Floating-Point Units

Floating-point mathematical operations are required in a wide range of embedded applications, such as control systems and digital signal analysis. Where an application does require floating point, the performance targets often dictate the need for a hardware-based floating-point unit. Most embedded processor SOCs offer a version that provides hardware-based floating point. A key attribute of a floating point acceleration function associated with the processor is whether the floating-point unit is compliant with the IEEE Standard 754 for Binary Floating-Point Arithmetic. The precision of the floating-point unit (single/double) is also an important attribute in developing the floating-point algorithms.

[Intel processors](https://www.sciencedirect.com/topics/computer-science/intel-processor) have two floating-point units. The first and probably best known is the x87 Floating-Point Unit (FPU). The x87 FPU instructions operate on floating-point, integer, and binary-coded decimal (BCD) operands. It supports 80-bit precision, double extended floating-point. The FPU operates as a [coprocessor](https://www.sciencedirect.com/topics/computer-science/coprocessor) to the instruction unit. The FPU instructions are submitted to the FPU and the scalar (main processor) pipeline continues to run in parallel. To maximize overall application performance it is important to ensure that the processor’s main execution flow can perform useful work while the FPU performs the floating-point operations. To that end it is usually best to use a compiler to generate the target code to ensure efficient instruction scheduling.

Not all floating-point operations can be completed; for example, dividing a number by zero results in a floating-point fault. The following floating-point operations result in faults: all invalid operations, for example, square root of a [negative number](https://www.sciencedirect.com/topics/computer-science/negative-number), overflow, underflow, and inexact result. The operating system provides an [exception handler](https://www.sciencedirect.com/topics/computer-science/exception-handler) to handle the floating-point fault exceptions. In the case of Linux, the kernel catches the fault and sends a user space signal (SIGFPE, signal floating-point exception). The application will be terminated unless the application has chosen to handle the exceptions. The C language specification as defined by the ISO C99 (ISO/IEC 9899:1999) standardizes a number of functions to control the behavior of floating-point rounding and exception handling. One such function is fegetexceptflag().

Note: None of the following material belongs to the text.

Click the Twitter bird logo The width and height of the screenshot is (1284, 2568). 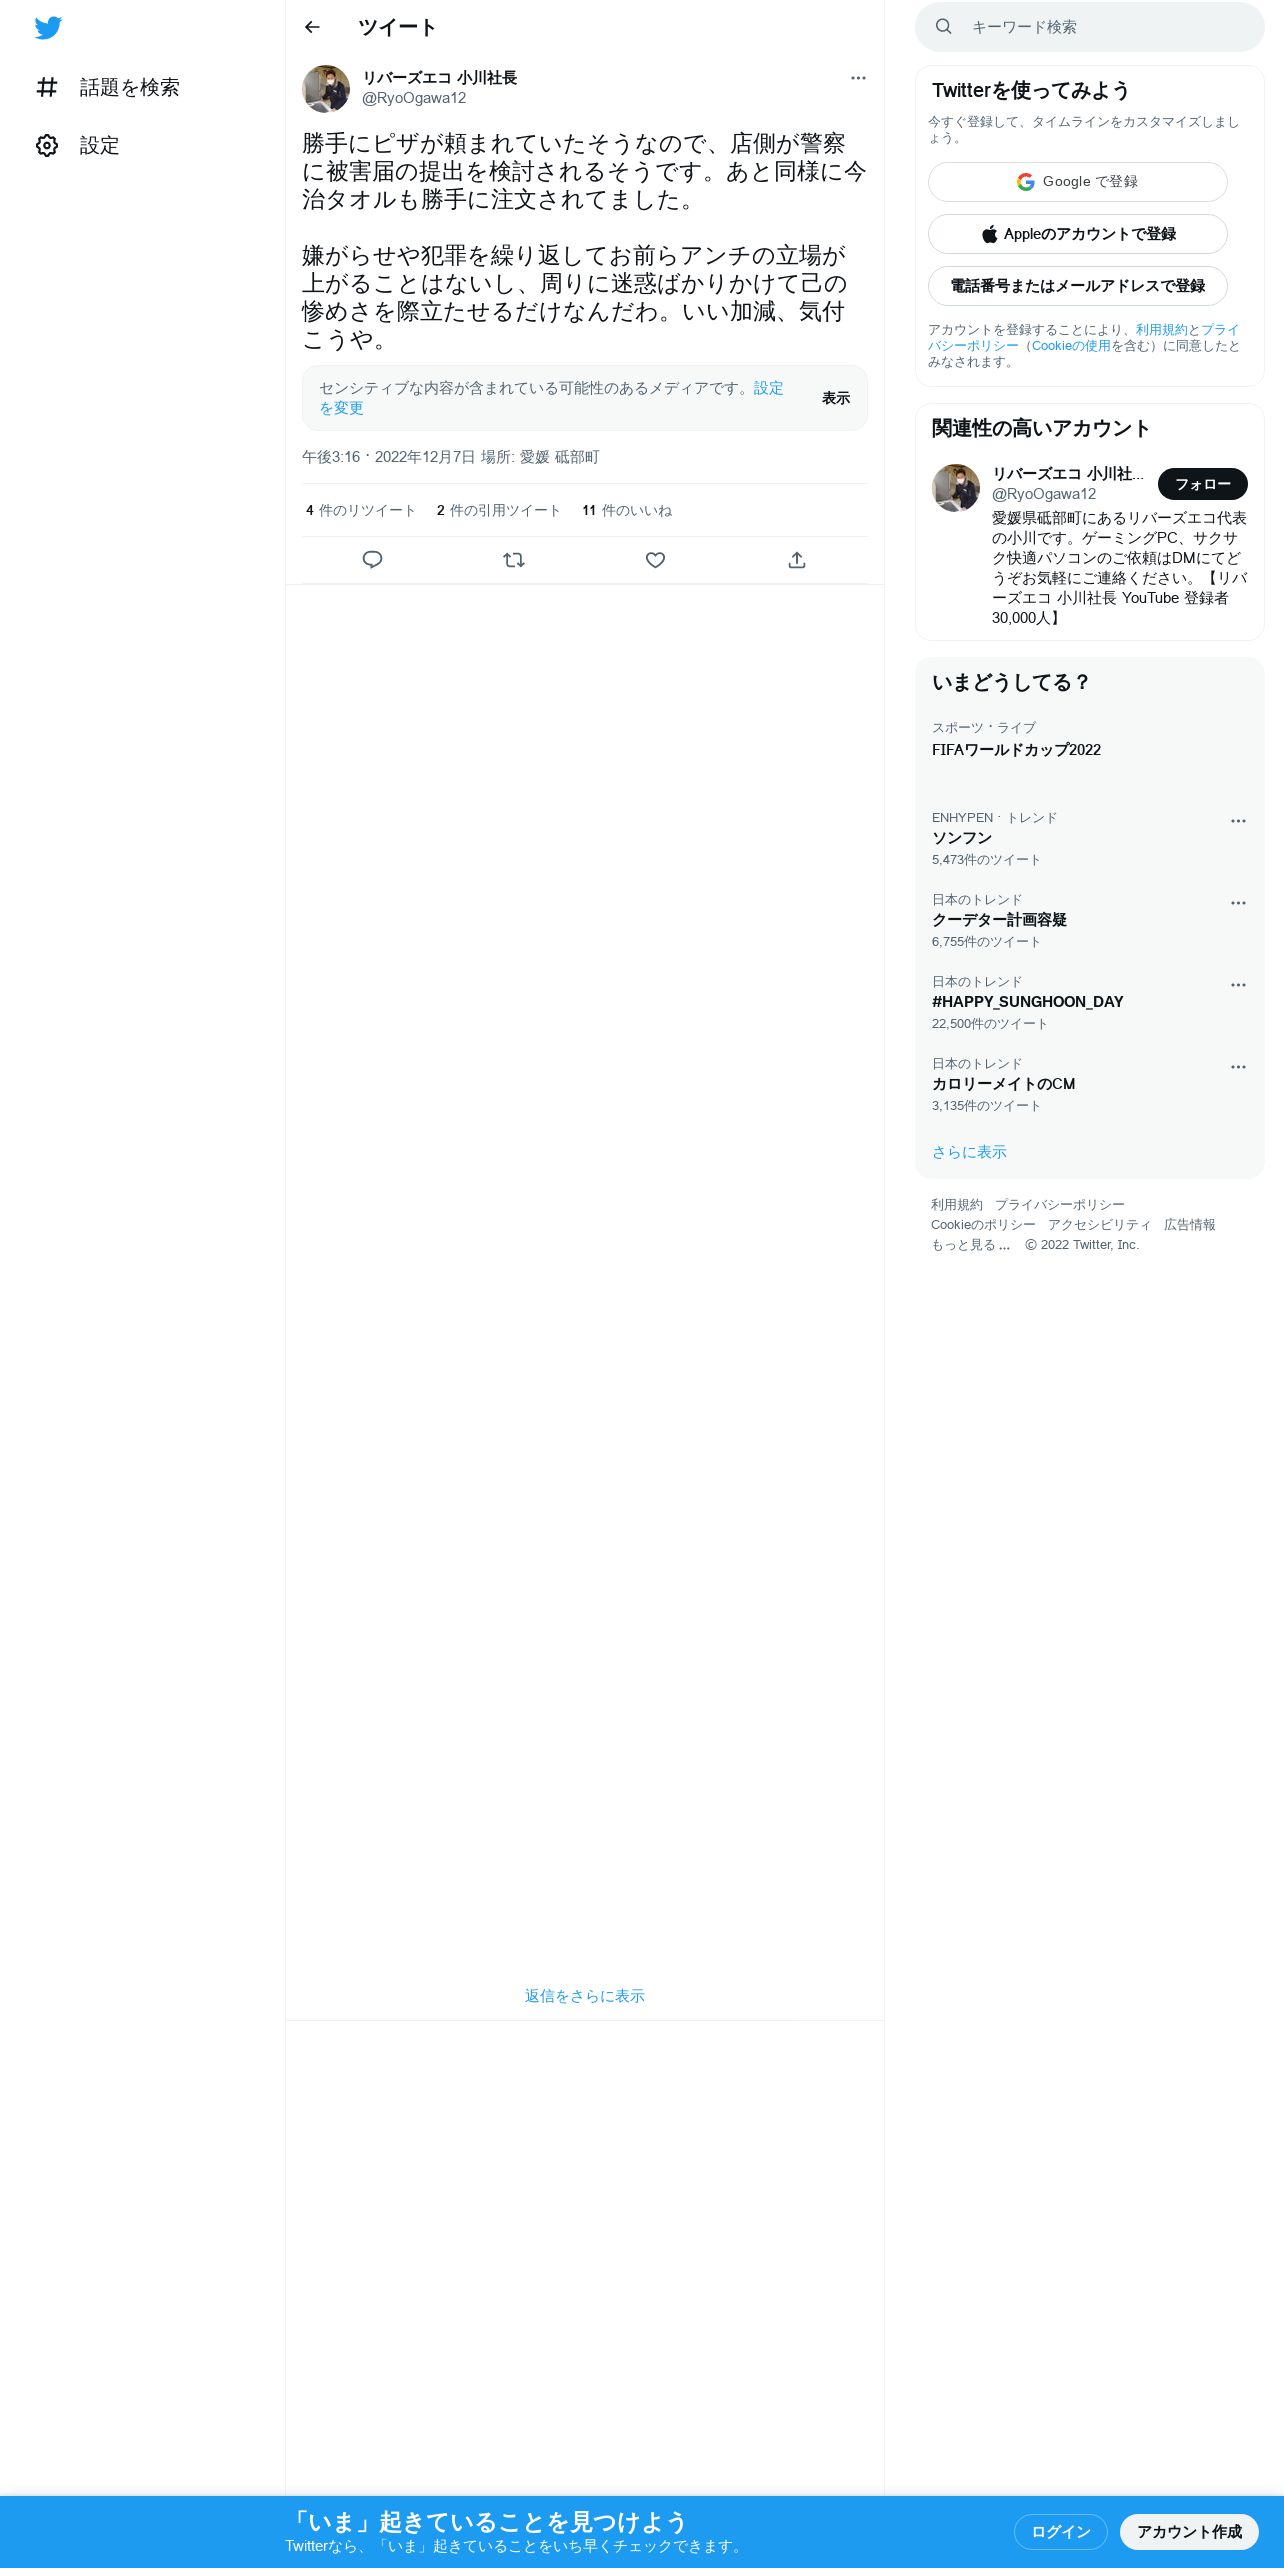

Intel processors also have a [Single Instruction Multiple Data](https://www.sciencedirect.com/topics/computer-science/single-instruction-multiple-data) (SIMD) execution engine. The [Intel Atom processor](https://www.sciencedirect.com/topics/computer-science/intel-atom-processor) supports the Supplemental Streaming [SIMD](https://www.sciencedirect.com/topics/computer-science/single-instruction-multiple-data) Extensions 3 (SSSE3) version of the SIMD instructions, which support integer, single, and double precession floating-point units.

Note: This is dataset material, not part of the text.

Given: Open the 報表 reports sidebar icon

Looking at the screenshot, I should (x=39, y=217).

The Intel Atom processor has a rich set of floating-point coprocessor capabilities. As a result, a particular algorithm could be implemented in a number of ways. The trade-offs for the use of each floating-point unit for a particular operation are described in Chapter 11, “Digital Signal Processing.”

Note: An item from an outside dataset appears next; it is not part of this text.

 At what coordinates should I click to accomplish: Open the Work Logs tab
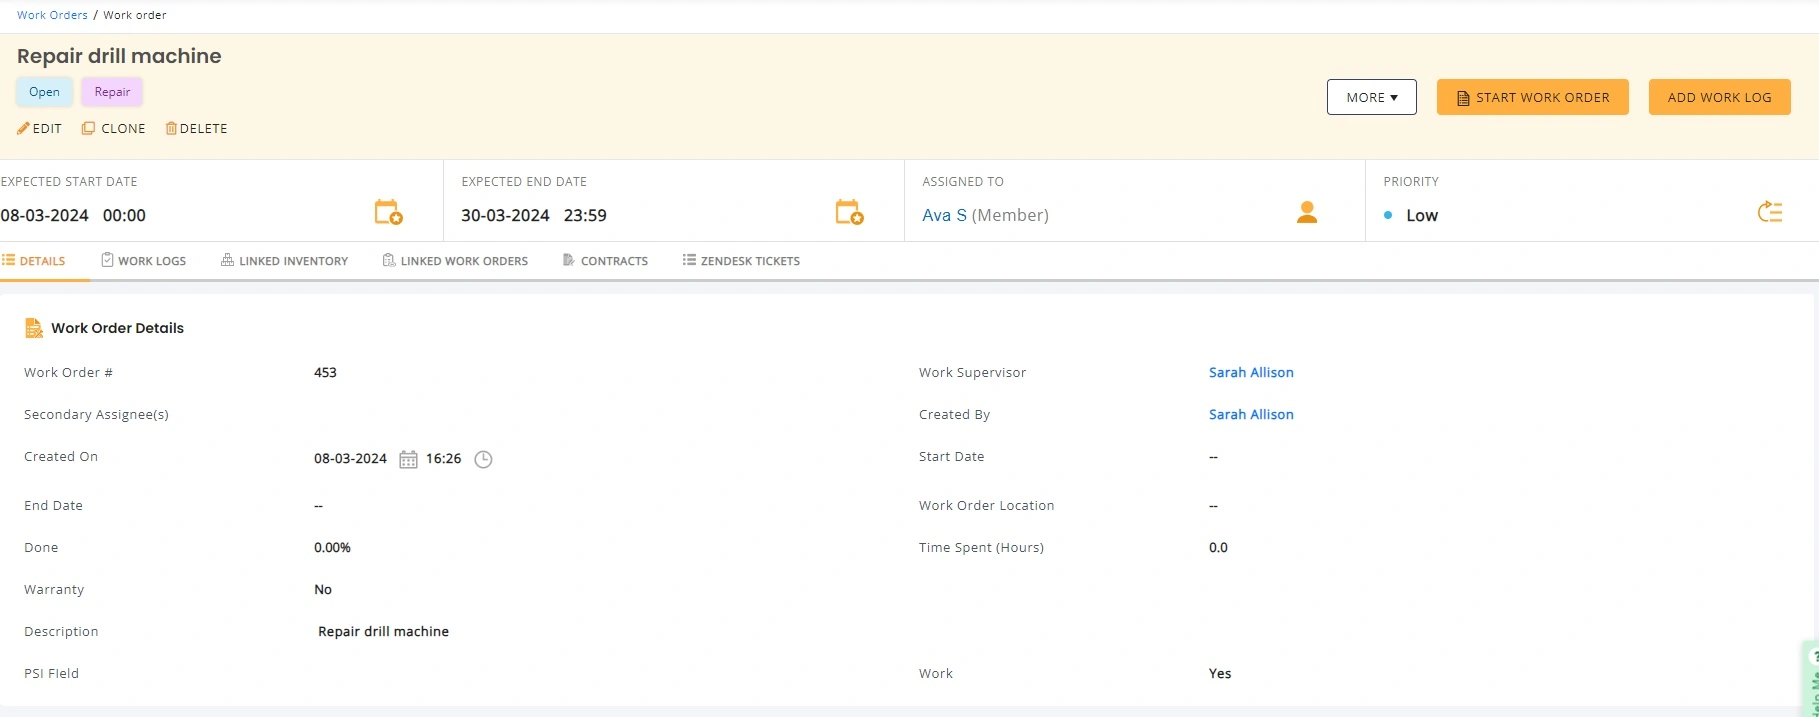click(143, 261)
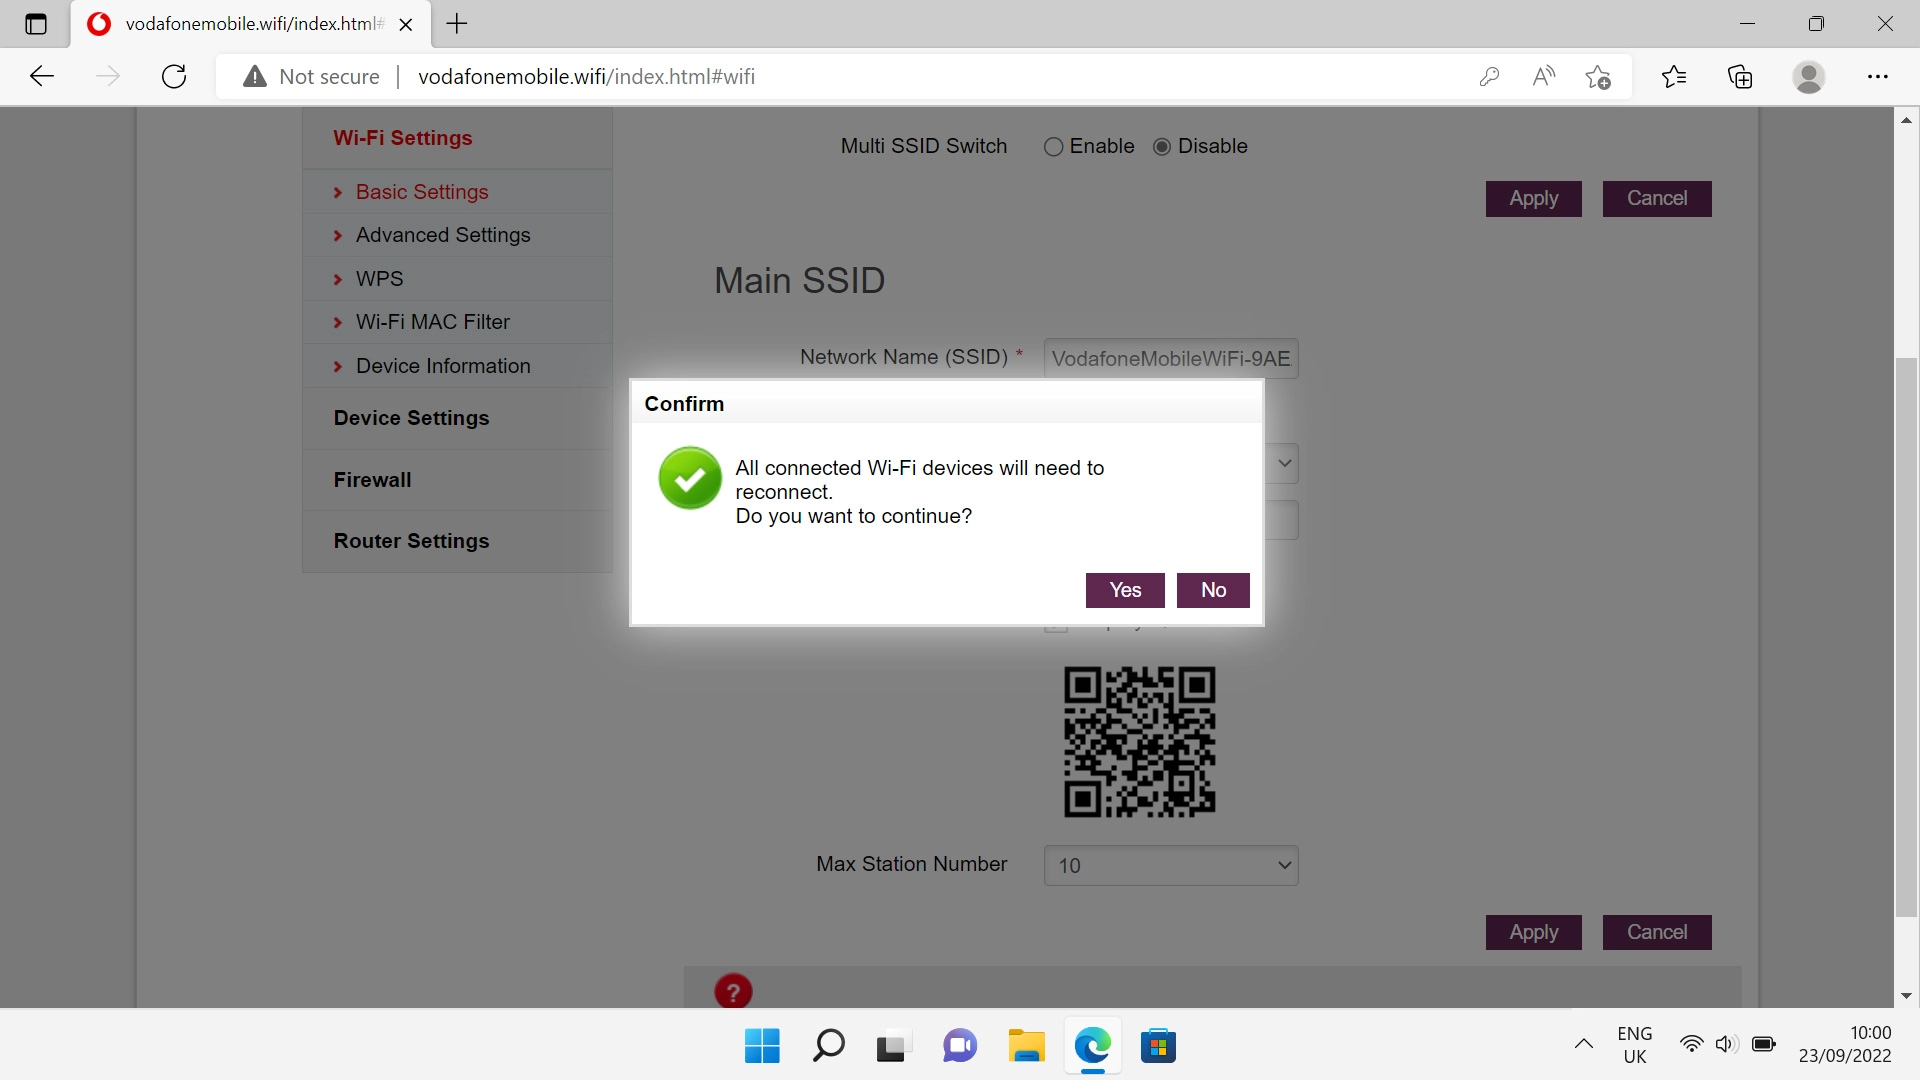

The floating-point units are resources that contain a number of registers and some current [state information](https://www.sciencedirect.com/topics/computer-science/state-information). When different software threads wish to use the resources, the kernel software may have to save and restore the registers and all state information during operating system context switches. The Intel processor provides FXSAVE and FXRSTOR to save and restore the required state and register information of FP and SSE units. These operations can be costly if performed on every task transition, so Intel processors provide a mechanism to help the kernel identify whether an FPU was actually used by a particular process. The TS flag in the control register zero (CS0.TS) provides an indication that the floating point unit has been used. The kernel can clear the value when it performs a context switch, and check if the bit has been set during the execution of the process (indicating the process used the FP unit). The operating system can be configured to save the registers and state on transition from a thread that used the resource or alternatively raise an exception when a new thread attempts to use the resource after a previous thread has used it. If the real-time behavior of your FP/SSE code is important, you should look into the detailed operating [system behavior](https://www.sciencedirect.com/topics/computer-science/system-behavior). You may have to take special steps if you want to use floating-point or SSE units from within the kernel. For example, in Linux you have to call kernel\_fpu\_begin() and kernel\_fpu\_end() around the code that uses the FP/SSE units. This will save and restore the required state.